The genotype and allele frequencies of the two examined SNPs in schizophrenia are shown in Table II. The rs3755724 and rs17035945 SNPs were not associated with the development of schizophrenia. In the analysis of clinical symptoms, the genotype frequency of rs3755724 was significantly different between schizophrenia without poor concentration and schizophrenia with poor concentration (P=0.044 in the codominant2 model and P=0.041 in the log-additive model). The allele frequency of rs3755724 was also associated with schizophrenia with poor concentration (P=0.043). The C allele frequency of rs3755724 was lower in the poor concentration (+) group (38.9%) than in the poor concentration (−) group (47.5%; Table III). However, these correlations disappeared following Bonferroni’s correction. The two tested SNPs were not correlated with the other clinical phenotypes of schizophrenia, including persecutory delusion, auditory hallucination and affective disturbances (data not shown). These results suggest that rs3755724 and rs17035945 are not associated with schizophrenia in the Korean population.
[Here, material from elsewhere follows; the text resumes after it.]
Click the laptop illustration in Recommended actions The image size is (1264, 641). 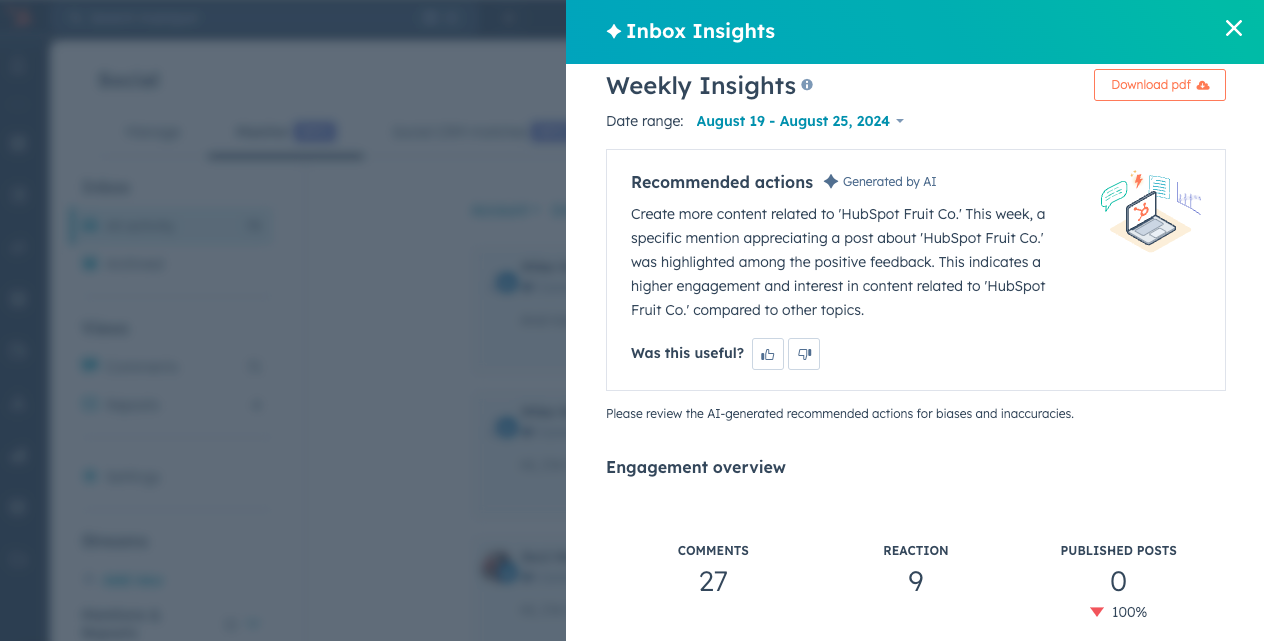[x=1150, y=212]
In Table IV, the genotype and allele frequencies of rs3755724 and rs17035945 did not contribute to the susceptibility of ASDs. As shown in Table V, these two SNPs were not different between the two subgroups according to the CARS scores (ASDs with <37 and ASDs with ≥37). Next, we analyzed 177 males with ASDs as the number of females with ASDs was relatively small (n=16). The rs3755724 and rs17035945 SNPs were not associated with male ASDs (data not shown). Finally, we evaluated 136 males with autistic disorder, while excluding females with autistic disorder (n=11), Asperger’s disorder (n=12) and atypical autism (n=34). The two tested SNPs did not correlate with the susceptibility and severity of male autistic disorder (data not shown). These results suggest that rs3755724 and rs17035945 are not associated with ASDs in the Korean population.

The two examined SNPs were in Hardy-Weinberg equilibrium (P>0.05, data not shown). Haploview version 4.2 was used to evaluate the LD block between rs3755724 and rs17035945. The LD block in the control group was not made (D’=0.644 and r²=0.085). Thus, we did not analyze the haplotypes of these two SNPs.

The power of the sample size was estimated using a genetic power calculator (http://pngu.mgh.harvard.edu/~purcell/gpc). The conditions of the sample power were α=0.05, risk=2-fold and no. of cases=80% power. In schizophrenia, the sample power of each SNP was 0.89 for rs3755724 (n=218) and 0.90 for rs17035945 (n=214). In ASDs, the sample power of each SNP was 0.89 for rs3755724 (n=150) and 0.82 for rs17035945 (n=185). Therefore, the number of cases was sufficient to obtain statistical confidence.